= Harriet Hancock =

American activist and lawyer (1936–2026)

Harriet Daniels Hancock (September 25, 1936 – September 23, 2026) was an American activist and lawyer known for her work as an activist for the LGBTQ community in South Carolina. She founded the first southeast chapter of PFLAG. Hancock was born in Columbia, South Carolina. She became an activist for the LGBTQ community in South Carolina after her son, Greg, came out to her as gay in 1980. She later continued her activism with the Harriet Hancock Community Center, the first center for LGBTQ resources in South Carolina.

==Early life and education==
Hancock was born in Columbia, South Carolina on September 25, 1936, to Elizabeth and Harry Daniels. She grew up one of four children to working class parents. She attended Columbia High School, where she learned cosmetology. Hancock married her husband at 18, and had her first child at 19, having three in total.

She moved with her husband to several states, who worked in New Jersey for the RCA and later in Florida on the United States space program during the 1960s.

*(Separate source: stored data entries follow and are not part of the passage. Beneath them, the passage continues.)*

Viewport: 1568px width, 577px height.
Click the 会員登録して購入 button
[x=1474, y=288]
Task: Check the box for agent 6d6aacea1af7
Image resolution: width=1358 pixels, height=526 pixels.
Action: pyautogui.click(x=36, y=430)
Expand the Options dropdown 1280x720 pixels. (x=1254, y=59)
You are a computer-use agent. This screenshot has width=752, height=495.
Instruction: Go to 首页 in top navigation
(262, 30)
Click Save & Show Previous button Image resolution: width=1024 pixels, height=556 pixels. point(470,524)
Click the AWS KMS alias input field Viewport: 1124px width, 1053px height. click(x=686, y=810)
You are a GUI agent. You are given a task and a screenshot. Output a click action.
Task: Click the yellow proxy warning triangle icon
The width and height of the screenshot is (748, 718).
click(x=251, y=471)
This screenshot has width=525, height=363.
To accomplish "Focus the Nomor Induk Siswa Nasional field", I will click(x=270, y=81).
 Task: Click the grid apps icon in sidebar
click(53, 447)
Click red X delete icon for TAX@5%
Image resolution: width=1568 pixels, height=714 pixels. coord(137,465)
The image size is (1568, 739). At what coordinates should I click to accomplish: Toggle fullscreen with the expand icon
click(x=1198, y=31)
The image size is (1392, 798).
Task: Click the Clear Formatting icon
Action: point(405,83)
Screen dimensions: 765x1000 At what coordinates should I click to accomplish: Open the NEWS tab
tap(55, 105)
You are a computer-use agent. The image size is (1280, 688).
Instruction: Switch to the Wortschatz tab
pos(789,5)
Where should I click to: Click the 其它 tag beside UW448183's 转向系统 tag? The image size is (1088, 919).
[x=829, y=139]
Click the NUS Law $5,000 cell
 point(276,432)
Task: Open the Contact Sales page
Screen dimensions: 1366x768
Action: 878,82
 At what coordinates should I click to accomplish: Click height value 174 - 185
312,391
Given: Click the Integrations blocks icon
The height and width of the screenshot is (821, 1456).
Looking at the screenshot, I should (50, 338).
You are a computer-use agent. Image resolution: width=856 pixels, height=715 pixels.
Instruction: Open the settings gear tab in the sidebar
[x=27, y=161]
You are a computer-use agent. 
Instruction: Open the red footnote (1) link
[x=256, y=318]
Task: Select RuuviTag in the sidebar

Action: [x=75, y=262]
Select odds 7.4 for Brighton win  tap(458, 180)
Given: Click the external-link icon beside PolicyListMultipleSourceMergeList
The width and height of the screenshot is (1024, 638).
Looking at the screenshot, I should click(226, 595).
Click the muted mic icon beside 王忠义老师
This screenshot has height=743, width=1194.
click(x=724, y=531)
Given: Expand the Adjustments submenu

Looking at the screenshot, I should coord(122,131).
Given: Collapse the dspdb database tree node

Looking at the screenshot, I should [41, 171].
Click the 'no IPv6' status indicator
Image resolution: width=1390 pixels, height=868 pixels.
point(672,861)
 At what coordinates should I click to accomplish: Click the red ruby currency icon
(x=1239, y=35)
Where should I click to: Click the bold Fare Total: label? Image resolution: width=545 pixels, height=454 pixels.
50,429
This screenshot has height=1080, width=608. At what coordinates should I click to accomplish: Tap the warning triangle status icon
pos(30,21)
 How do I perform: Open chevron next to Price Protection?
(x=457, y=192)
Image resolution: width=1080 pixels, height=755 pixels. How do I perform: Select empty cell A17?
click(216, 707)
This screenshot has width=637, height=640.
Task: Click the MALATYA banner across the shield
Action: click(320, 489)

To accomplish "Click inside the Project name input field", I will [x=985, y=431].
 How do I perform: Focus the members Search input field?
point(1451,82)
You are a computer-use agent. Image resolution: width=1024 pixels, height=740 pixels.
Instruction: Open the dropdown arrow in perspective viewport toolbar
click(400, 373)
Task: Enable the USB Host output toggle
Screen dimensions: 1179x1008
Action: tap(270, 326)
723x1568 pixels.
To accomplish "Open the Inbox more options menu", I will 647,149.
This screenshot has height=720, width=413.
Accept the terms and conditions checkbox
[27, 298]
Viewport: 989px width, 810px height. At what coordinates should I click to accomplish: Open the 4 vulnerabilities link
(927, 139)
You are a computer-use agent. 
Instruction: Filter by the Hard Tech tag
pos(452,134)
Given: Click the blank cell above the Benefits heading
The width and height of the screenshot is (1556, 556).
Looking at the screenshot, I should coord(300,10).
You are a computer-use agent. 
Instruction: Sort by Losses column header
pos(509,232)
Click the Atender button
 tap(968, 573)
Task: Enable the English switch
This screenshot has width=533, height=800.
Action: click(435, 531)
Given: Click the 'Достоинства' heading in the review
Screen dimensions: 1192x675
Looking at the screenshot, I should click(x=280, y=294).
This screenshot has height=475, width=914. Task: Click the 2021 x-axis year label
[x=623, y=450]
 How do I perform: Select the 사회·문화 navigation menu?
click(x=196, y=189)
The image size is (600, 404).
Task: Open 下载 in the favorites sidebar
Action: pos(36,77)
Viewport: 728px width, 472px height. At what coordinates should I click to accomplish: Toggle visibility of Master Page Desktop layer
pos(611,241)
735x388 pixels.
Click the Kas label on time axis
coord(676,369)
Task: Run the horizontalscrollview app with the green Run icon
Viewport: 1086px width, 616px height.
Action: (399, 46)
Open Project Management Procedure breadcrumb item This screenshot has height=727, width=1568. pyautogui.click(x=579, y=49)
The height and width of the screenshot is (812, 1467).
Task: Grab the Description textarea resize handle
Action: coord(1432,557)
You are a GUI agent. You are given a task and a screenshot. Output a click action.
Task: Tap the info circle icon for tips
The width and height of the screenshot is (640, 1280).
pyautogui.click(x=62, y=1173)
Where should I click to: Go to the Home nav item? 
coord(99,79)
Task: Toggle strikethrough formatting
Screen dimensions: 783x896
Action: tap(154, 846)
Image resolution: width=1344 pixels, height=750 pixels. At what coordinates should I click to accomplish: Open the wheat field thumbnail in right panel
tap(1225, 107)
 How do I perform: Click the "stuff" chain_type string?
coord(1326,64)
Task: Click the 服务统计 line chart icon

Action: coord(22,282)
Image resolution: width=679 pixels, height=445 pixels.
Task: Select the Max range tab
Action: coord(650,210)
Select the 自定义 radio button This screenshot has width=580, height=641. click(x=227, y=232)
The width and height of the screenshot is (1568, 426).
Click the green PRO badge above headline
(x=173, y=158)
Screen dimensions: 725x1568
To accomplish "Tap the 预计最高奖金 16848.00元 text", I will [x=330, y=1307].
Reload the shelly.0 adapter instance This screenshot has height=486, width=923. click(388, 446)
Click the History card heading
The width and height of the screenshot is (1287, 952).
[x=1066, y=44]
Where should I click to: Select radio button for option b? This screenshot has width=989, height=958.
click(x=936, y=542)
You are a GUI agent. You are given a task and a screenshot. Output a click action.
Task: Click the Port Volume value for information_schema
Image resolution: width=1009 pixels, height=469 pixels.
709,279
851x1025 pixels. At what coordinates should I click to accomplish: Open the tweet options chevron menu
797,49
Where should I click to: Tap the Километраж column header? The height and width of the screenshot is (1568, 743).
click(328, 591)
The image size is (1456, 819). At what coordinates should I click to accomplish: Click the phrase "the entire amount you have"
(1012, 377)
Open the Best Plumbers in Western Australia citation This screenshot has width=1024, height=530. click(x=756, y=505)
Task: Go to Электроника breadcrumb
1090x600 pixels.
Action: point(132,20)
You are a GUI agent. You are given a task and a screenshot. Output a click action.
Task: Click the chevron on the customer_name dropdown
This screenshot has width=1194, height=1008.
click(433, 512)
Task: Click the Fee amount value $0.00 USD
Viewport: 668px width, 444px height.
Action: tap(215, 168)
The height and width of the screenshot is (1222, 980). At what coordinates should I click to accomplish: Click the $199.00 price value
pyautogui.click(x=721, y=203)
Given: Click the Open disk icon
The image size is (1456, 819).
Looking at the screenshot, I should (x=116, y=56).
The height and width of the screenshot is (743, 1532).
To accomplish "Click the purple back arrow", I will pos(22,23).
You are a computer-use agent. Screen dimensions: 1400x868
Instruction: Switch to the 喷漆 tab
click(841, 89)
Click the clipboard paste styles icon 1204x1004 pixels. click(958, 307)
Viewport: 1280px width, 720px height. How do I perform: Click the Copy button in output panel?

Hancock later moved with her family to Washington DC and Maryland. In 1978, she returned to Columbia after separating from her husband due to his alcoholism, from which he would die the following year.

Hancock attended the University of South Carolina after she returned to Columbia, getting a degree in sociology. She later would attend law school there.

==Activism==
In 1981, Hancock's son, Greg, came out to her as gay. This led Hancock to become an activist for the LGBTQ community during the 1980s. In 1982, she founded a branch of PFLAG in South Carolina.

Hancock provided support to men with HIV, primarily in providing visitation to those hospitalized by it. Hancock also cofounded PALSS, the Palmetto AIDS Life Support Services, which provided support to those affected by HIV, including advocacy and education. This would also shift her law career towards legal work for the LGBTQ community, including pro bono work for gay men with HIV.

In 1989, Hancock began to organize the first pride parade in Columbia at an LGBTQ community picnic. It took place the following year in 1990. An estimated 2000 people marched through Columbia's Main Street toward the South Carolina Capital Building.

In 1994, Hancock purchased a building to provide as a community center for local members of the LGBTQ community to discuss plans for activism and future pride events. This would later be renamed to the Harriet Hancock Center, which now provides resources for the LGBTQ community.

In later years, Hancock shifted her activism towards focusing on advocacy for transgender individuals in the south.

==Death==
Hancock died on September 23, 2026, two days short of her 90th birthday. Her death was announced by the Harriet Hancock Center on the same day.